START DATA SHOWN

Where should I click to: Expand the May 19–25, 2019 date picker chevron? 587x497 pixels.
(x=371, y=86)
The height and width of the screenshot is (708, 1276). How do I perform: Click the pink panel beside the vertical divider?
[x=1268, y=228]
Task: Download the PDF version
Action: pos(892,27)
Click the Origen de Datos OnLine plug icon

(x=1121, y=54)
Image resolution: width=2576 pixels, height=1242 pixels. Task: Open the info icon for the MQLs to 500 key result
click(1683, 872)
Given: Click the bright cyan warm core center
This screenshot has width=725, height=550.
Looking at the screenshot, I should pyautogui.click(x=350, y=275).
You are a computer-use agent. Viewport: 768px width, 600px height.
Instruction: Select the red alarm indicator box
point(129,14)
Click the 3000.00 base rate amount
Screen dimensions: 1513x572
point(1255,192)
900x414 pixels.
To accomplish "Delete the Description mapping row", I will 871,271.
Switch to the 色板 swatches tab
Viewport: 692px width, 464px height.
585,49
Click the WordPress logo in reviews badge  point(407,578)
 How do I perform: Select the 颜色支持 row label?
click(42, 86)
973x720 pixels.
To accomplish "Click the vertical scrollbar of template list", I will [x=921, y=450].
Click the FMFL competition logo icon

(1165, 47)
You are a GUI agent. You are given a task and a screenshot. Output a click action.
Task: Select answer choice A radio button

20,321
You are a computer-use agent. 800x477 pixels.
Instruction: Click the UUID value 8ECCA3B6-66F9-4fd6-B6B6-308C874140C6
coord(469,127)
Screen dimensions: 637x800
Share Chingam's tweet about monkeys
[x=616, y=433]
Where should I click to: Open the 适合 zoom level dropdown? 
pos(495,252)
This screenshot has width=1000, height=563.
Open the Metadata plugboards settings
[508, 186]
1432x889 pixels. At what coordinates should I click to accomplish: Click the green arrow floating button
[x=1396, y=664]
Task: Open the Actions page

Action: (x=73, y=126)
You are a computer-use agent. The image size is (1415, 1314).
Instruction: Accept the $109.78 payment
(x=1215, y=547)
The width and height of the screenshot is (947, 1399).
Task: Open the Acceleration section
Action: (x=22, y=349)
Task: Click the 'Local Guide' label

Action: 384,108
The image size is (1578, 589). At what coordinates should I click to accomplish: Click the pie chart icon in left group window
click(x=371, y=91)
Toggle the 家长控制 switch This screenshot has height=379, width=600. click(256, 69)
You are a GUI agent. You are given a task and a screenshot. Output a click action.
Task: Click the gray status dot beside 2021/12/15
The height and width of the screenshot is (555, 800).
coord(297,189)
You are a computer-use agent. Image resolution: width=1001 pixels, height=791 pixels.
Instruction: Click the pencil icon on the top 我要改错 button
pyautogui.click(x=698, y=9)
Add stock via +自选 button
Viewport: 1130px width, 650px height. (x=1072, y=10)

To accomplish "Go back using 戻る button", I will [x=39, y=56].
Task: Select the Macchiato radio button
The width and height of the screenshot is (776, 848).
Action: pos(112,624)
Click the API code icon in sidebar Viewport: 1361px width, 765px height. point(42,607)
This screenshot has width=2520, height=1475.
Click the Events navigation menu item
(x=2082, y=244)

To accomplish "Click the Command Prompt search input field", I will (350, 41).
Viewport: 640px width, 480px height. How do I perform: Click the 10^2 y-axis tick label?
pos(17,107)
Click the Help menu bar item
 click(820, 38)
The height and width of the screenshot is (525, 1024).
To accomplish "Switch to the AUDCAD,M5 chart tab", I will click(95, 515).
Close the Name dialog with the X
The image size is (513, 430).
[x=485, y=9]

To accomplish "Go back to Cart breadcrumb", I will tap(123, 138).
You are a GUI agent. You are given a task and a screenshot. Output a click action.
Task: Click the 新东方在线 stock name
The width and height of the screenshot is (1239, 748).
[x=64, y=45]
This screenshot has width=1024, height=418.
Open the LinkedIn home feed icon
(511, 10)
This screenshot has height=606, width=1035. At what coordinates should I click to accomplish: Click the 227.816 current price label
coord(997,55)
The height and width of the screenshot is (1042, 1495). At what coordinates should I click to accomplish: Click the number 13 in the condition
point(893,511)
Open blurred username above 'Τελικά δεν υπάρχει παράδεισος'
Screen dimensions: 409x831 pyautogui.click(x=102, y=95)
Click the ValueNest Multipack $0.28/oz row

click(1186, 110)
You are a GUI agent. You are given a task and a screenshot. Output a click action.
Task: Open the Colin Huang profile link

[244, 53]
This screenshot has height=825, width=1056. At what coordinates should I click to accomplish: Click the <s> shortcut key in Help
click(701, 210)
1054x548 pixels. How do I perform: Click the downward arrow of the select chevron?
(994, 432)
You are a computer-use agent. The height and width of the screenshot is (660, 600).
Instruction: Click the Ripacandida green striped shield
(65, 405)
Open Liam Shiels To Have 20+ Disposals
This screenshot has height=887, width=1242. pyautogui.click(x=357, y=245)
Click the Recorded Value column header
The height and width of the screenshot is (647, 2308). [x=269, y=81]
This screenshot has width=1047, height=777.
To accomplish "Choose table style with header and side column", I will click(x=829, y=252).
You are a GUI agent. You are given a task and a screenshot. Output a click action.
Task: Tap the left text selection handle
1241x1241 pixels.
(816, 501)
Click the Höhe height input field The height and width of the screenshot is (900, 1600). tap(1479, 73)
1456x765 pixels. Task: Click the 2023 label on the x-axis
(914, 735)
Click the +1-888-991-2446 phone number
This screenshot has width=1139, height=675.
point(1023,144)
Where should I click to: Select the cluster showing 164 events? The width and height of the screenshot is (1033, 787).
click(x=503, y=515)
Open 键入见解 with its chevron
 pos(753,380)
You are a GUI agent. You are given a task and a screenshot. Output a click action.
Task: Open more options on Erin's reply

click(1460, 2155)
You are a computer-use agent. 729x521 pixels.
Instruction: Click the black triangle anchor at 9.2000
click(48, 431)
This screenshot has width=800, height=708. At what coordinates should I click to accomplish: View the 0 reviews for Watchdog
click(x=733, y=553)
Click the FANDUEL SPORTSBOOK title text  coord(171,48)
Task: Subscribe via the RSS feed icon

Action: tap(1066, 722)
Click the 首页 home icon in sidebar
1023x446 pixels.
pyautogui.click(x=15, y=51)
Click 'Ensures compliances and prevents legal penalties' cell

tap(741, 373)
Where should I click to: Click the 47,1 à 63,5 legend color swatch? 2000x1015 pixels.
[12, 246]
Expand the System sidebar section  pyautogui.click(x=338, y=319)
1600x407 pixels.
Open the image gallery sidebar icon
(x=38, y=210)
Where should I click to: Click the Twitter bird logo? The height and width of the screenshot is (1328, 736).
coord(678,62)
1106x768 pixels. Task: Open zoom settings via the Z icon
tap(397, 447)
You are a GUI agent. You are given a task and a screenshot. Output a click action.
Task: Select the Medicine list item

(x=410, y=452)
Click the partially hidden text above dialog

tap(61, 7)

END DATA SHOWN

### TO DO
Keep only the lines of the listing that contain the word "computer", and copy them.

### TASK RESULT
You are a computer-use agent. Viewport: 768px width, 600px height.
You are a computer-use agent. 800x477 pixels.
You are a computer-use agent. The image size is (1415, 1314).
You are a computer-use agent. Image resolution: width=1001 pixels, height=791 pixels.
You are a computer-use agent. The height and width of the screenshot is (660, 600).
You are a computer-use agent. 729x521 pixels.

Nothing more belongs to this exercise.